Distribution Area Fulfilled Social Sciences; General Transfer Elective
Course Description
An introduction to the rich variety of peoples, traditions, and landscapes in the geographic realms of Europe, Russia, North America, Middle America, South America, Australia, and the South Pacific. Emphasis on cultural evolution of these regions, as well as their interactions with the world and their environments.

Course Content
A. Introduction to World Regional Geography: Realms and Regions; Physical Setting; Regions and Cultures; Population; States; Development.
B. Europe: European Revolutions; Contemporary Europe; European Integration; Regions of Europe and contemporary issues.
C. Russia: Physical Environment; The Formation of Russia; The Soviet Union; Contemporary Russia; Regions of Russia and contemporary issues.
D. North America: Physical Environment; United States; Canada; Regions of North America.
E. Middle America: Pre-colonial era; Colonialism; Regions of Middle America and contemporary issues.
F. South America: Human Sequence; Fragmentation and Integration; Urbanization; Regions of South America and contemporary issues.
G. The South Pacific: Physical Environment; Regions of the Australia and the South Pacific and contemporary issues.

Student Outcomes
1. Know and use geographic information by being able to create, interpret, and use maps and spatial data.

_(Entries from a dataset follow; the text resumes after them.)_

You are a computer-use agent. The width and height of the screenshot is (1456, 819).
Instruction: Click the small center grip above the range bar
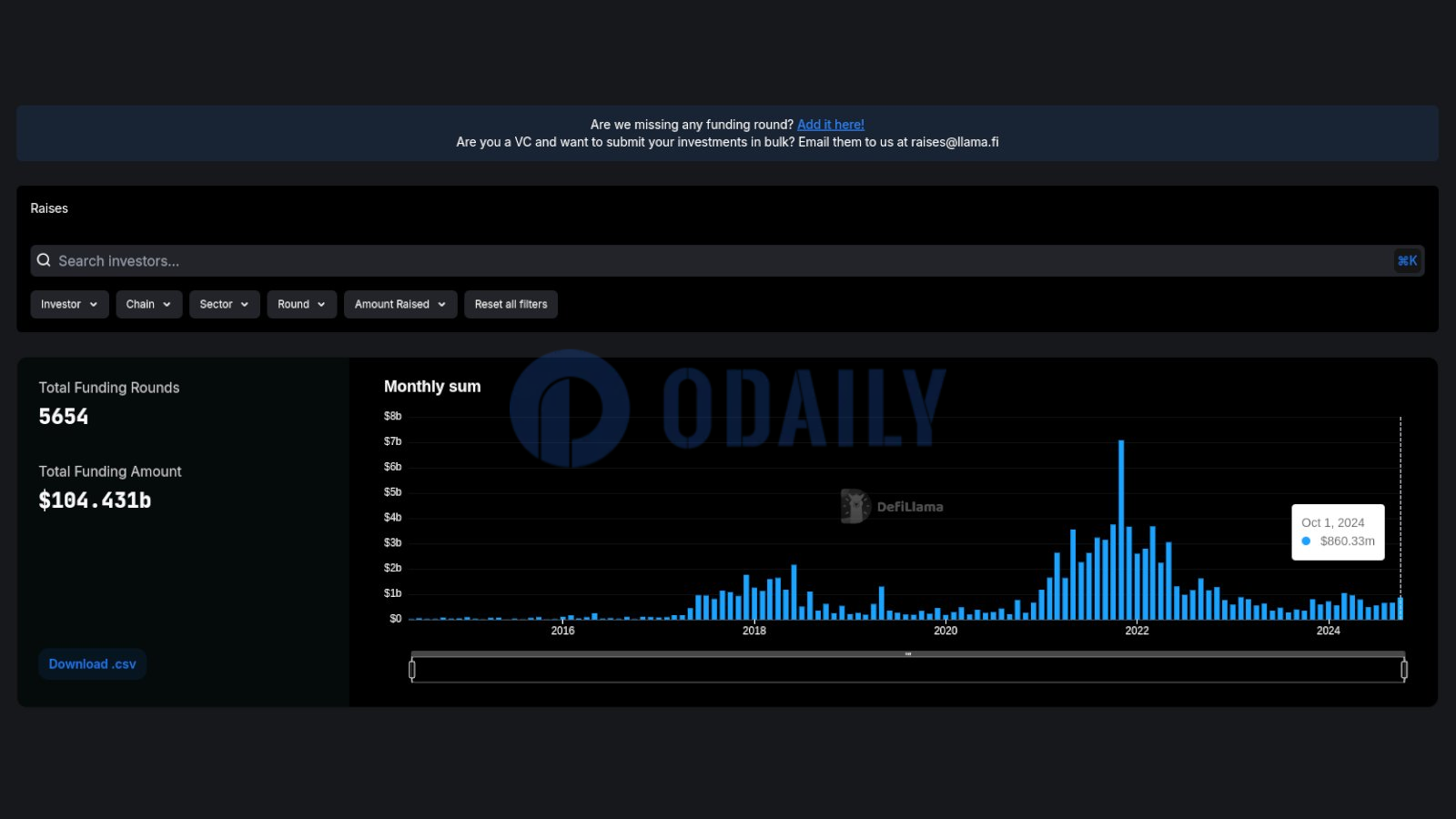coord(908,654)
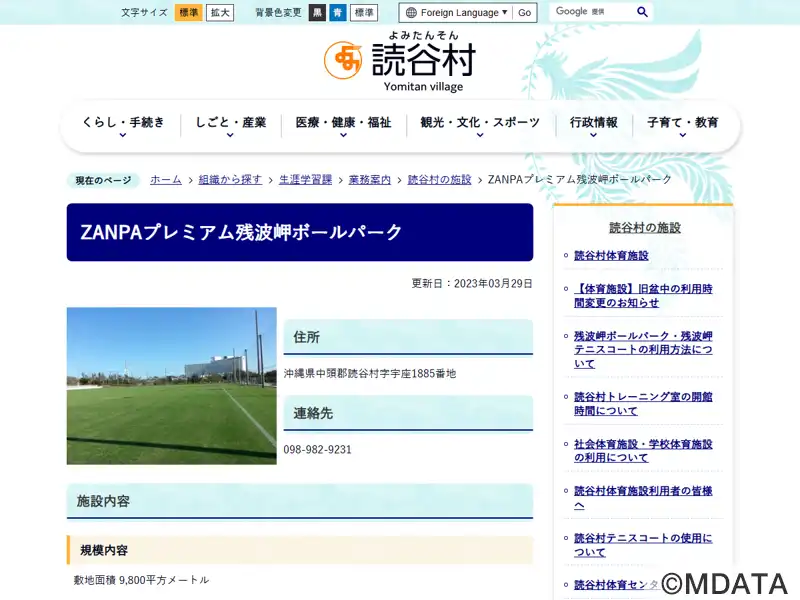The height and width of the screenshot is (600, 800).
Task: Set text size to 拡大
Action: [220, 13]
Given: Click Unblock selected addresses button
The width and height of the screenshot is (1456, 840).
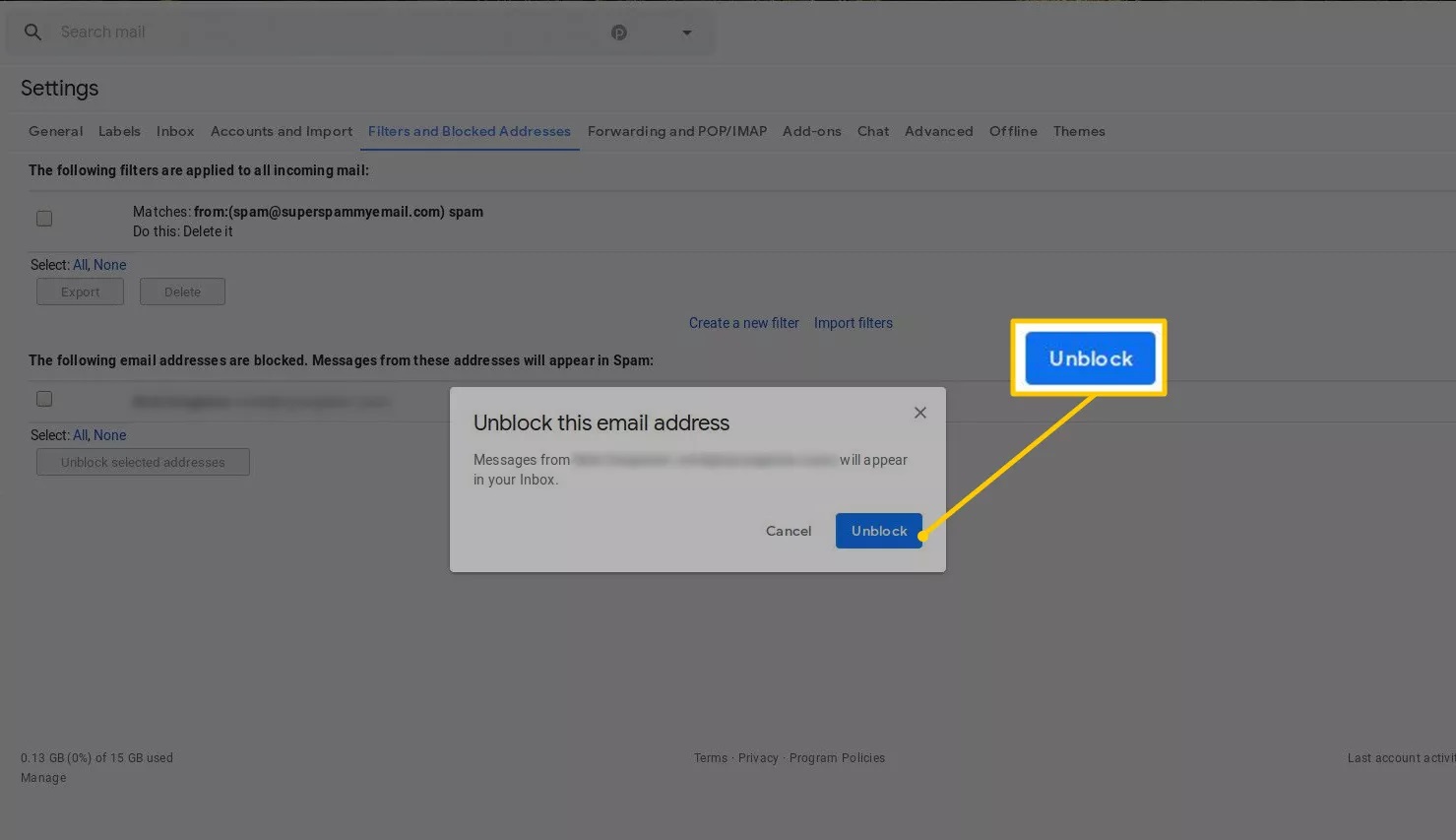Looking at the screenshot, I should (x=143, y=462).
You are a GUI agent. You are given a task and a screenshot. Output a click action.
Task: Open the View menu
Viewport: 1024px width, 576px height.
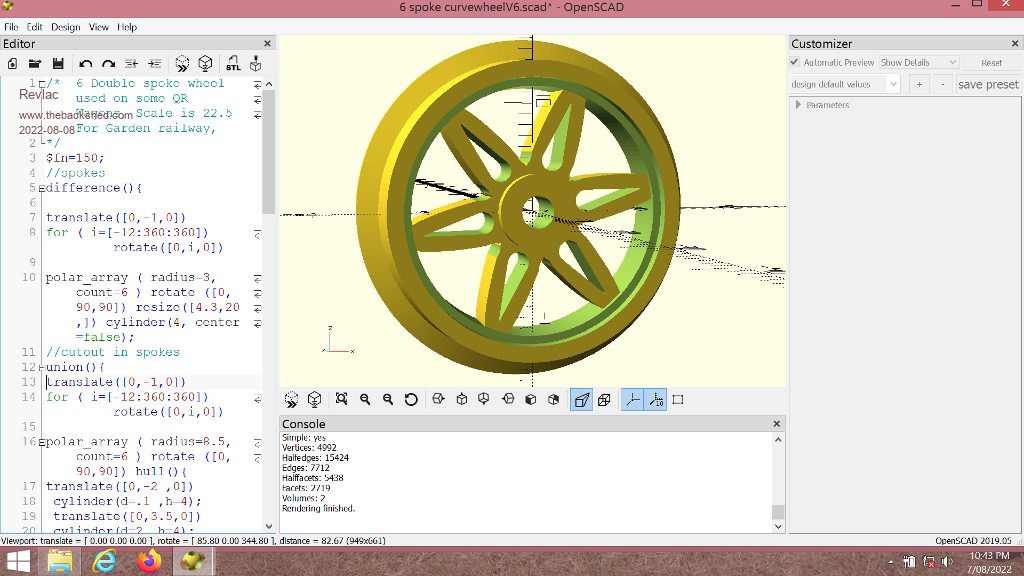pos(98,27)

2. Utilize geographic skills to analyze historical, cultural, economic, demographic, political, and environmental issues.

3. Synthesize information and data to convey spatial relationships.

4. Locate, map and describe major physical and human geographic features at the local, regional, national, and global levels.

5. Apply spatial theories and concepts at both the small and large scale.

6. Explain the characteristics, distribution, and migration of human populations in terms of physical, cultural, and economic factors and conflicts through formal and informal writing activities.

7. Analyze the dynamic relationships between human and physical systems of the Earth.

8. Articulate the influences of geographic features on the physical and cultural development of cities, nations, and regions.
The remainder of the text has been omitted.